Among the entries below, count the lines with "beside" in them and state the total without comment.

BEGIN Task material

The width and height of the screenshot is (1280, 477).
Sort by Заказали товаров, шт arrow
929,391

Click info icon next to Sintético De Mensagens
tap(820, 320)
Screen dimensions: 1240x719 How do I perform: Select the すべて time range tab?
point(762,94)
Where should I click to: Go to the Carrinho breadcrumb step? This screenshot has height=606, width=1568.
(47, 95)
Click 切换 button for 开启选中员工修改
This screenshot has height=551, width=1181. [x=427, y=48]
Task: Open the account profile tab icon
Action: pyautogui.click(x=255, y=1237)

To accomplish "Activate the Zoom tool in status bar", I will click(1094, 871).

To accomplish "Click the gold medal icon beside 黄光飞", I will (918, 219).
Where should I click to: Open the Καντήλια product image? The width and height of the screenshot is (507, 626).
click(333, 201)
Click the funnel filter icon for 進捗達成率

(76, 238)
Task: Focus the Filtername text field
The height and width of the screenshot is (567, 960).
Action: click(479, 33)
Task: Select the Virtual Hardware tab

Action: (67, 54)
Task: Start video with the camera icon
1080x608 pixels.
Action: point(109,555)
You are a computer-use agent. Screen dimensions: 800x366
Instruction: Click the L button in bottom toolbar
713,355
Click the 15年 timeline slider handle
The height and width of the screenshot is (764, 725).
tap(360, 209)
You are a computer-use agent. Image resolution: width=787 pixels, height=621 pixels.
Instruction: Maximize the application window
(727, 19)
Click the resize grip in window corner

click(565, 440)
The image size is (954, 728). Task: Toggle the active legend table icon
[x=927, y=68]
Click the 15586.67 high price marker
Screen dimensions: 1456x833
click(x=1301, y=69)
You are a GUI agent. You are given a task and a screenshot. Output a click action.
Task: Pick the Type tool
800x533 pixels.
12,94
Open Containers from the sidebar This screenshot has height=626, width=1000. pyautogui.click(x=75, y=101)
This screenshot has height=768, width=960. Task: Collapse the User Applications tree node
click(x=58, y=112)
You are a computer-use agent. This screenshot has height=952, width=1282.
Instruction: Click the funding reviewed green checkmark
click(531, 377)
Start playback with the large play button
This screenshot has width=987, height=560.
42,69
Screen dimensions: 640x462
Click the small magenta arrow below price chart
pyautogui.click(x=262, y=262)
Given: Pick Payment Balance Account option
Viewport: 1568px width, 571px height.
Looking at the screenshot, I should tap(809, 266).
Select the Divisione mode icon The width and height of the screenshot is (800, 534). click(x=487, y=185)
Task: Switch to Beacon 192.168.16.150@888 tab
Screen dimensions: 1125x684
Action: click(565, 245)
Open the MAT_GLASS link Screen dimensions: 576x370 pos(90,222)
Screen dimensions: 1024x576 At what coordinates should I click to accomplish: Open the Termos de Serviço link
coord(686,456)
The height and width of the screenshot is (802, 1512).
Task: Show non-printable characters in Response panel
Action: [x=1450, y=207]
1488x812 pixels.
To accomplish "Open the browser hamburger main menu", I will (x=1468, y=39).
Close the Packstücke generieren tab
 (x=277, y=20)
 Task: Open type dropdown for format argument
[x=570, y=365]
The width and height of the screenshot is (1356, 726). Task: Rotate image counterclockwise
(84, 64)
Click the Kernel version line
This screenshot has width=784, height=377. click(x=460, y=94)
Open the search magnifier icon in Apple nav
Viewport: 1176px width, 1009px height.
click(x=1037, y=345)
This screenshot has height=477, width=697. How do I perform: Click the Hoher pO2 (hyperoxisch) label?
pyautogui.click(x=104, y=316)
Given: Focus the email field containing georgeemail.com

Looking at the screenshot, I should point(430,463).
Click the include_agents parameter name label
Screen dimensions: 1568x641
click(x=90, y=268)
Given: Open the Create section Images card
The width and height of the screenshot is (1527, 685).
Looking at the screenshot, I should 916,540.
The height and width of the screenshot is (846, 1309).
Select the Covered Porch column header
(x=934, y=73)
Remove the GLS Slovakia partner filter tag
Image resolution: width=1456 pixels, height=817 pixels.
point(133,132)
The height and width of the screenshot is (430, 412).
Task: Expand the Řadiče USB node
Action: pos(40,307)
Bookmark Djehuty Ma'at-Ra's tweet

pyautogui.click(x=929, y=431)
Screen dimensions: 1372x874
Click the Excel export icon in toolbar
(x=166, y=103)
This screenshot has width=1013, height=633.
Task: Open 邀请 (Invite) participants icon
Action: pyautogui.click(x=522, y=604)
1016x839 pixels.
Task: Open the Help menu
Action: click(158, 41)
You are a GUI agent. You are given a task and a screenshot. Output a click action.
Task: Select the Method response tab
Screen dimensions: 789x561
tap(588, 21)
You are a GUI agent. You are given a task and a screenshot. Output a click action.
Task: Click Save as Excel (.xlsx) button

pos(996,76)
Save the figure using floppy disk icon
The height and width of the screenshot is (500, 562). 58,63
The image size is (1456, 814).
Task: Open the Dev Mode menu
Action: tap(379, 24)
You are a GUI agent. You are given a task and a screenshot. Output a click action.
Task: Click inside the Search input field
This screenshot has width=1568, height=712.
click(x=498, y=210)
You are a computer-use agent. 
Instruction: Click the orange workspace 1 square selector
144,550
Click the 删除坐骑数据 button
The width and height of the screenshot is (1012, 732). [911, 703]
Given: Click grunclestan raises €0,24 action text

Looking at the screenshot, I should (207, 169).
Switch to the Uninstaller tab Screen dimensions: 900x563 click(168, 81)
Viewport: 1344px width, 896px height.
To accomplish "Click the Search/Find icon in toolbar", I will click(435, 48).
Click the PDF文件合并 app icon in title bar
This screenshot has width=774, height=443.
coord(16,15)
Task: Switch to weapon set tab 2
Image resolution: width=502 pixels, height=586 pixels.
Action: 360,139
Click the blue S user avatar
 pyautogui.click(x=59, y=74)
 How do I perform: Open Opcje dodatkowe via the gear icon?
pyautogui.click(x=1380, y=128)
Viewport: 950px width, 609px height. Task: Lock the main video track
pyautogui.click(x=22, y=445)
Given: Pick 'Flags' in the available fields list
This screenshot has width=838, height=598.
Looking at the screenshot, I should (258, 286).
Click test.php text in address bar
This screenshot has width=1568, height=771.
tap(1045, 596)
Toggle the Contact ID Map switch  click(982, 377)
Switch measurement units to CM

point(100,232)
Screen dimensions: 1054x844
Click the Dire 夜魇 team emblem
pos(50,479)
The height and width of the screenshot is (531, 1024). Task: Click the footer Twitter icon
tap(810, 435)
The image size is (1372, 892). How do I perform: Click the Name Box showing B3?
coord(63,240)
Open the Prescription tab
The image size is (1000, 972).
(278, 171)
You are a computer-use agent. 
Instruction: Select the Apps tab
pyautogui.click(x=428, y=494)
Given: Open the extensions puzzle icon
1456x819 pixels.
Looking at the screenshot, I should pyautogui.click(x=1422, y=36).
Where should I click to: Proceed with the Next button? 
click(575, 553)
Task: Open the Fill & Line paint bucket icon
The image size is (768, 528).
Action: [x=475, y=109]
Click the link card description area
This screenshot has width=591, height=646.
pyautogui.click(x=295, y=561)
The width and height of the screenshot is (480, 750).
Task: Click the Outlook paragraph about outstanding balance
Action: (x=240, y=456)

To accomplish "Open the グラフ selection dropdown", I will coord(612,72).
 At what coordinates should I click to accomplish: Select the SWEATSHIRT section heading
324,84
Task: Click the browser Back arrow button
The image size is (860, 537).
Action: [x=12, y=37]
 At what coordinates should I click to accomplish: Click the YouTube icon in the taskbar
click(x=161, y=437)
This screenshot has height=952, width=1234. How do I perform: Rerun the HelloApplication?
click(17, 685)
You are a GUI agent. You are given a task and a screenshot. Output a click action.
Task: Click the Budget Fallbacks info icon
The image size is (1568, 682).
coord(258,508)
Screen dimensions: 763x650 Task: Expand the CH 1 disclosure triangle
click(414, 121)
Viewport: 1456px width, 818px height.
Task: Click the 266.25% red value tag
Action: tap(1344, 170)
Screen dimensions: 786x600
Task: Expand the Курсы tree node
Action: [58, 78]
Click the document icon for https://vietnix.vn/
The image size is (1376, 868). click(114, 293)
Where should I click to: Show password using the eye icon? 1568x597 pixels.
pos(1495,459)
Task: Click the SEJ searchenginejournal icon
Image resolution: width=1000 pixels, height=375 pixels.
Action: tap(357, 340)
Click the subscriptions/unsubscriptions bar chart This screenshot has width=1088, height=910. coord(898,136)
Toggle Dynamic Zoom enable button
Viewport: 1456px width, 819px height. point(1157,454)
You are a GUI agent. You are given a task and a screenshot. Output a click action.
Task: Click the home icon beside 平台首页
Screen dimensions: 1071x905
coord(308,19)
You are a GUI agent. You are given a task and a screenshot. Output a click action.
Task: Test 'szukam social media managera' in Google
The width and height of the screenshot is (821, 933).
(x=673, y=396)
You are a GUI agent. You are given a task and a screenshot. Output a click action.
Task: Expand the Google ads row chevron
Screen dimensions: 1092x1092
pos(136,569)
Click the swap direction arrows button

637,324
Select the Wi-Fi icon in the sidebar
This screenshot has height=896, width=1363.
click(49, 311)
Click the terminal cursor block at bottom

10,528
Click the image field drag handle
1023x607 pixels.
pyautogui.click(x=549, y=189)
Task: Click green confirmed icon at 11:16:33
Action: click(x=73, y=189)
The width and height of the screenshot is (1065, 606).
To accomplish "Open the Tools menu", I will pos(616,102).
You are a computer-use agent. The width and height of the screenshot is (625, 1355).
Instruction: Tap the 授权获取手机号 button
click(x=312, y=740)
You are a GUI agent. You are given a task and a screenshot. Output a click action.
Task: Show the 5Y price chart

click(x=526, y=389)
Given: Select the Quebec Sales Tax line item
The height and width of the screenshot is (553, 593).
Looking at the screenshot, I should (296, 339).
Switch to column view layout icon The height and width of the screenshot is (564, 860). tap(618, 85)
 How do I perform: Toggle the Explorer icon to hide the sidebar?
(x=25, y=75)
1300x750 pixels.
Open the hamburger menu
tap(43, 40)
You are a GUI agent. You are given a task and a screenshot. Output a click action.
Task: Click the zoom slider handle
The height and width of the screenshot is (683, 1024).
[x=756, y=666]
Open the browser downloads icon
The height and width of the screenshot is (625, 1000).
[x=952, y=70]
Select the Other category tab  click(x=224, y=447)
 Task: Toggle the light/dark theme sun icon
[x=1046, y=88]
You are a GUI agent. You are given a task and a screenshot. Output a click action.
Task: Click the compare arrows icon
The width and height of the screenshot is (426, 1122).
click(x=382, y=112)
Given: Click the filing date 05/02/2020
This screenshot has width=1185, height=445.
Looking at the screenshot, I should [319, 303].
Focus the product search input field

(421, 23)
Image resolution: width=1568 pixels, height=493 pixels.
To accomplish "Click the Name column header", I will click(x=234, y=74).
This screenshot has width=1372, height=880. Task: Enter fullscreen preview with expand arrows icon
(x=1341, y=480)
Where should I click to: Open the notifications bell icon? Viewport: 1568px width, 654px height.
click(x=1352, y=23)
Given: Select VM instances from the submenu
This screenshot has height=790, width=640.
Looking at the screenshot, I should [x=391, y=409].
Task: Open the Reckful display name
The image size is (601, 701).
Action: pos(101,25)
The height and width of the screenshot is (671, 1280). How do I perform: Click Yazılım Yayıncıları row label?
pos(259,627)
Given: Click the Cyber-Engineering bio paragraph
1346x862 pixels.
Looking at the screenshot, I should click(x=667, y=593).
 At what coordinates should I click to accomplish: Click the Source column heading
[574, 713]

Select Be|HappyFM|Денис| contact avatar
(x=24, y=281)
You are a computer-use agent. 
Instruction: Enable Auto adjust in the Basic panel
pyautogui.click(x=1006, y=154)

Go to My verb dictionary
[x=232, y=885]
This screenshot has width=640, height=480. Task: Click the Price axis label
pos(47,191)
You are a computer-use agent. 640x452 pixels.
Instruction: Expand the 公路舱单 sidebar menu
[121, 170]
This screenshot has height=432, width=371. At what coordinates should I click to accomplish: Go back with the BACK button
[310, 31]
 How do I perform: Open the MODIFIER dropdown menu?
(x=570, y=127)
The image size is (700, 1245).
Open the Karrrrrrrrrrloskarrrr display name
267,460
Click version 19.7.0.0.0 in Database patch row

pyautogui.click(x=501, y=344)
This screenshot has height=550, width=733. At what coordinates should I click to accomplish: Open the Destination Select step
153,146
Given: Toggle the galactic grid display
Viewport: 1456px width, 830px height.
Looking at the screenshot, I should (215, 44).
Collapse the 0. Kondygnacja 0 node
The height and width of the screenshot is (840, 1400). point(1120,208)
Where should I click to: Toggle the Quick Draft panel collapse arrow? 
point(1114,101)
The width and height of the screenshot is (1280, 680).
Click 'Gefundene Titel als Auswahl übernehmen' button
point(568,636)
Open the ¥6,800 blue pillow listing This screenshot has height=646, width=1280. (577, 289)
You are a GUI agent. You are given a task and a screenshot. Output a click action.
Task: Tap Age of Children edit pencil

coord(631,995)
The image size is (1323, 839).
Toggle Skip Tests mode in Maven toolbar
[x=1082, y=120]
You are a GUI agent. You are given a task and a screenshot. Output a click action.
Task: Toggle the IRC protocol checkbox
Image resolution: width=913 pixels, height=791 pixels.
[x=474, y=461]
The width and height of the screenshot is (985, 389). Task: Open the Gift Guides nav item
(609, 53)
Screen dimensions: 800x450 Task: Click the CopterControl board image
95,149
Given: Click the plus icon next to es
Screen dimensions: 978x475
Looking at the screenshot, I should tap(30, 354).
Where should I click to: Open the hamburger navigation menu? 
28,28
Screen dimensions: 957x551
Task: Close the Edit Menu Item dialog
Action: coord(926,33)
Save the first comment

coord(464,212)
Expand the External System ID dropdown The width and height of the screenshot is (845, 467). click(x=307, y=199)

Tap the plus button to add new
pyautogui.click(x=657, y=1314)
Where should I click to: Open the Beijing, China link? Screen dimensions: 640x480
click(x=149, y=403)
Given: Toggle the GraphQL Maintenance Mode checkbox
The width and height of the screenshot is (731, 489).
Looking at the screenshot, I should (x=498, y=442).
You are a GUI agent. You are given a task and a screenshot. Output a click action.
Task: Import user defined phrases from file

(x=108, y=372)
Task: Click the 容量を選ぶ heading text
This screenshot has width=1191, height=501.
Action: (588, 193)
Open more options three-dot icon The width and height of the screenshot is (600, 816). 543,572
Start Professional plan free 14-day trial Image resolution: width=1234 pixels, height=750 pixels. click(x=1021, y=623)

END Task material

Result of the task - 2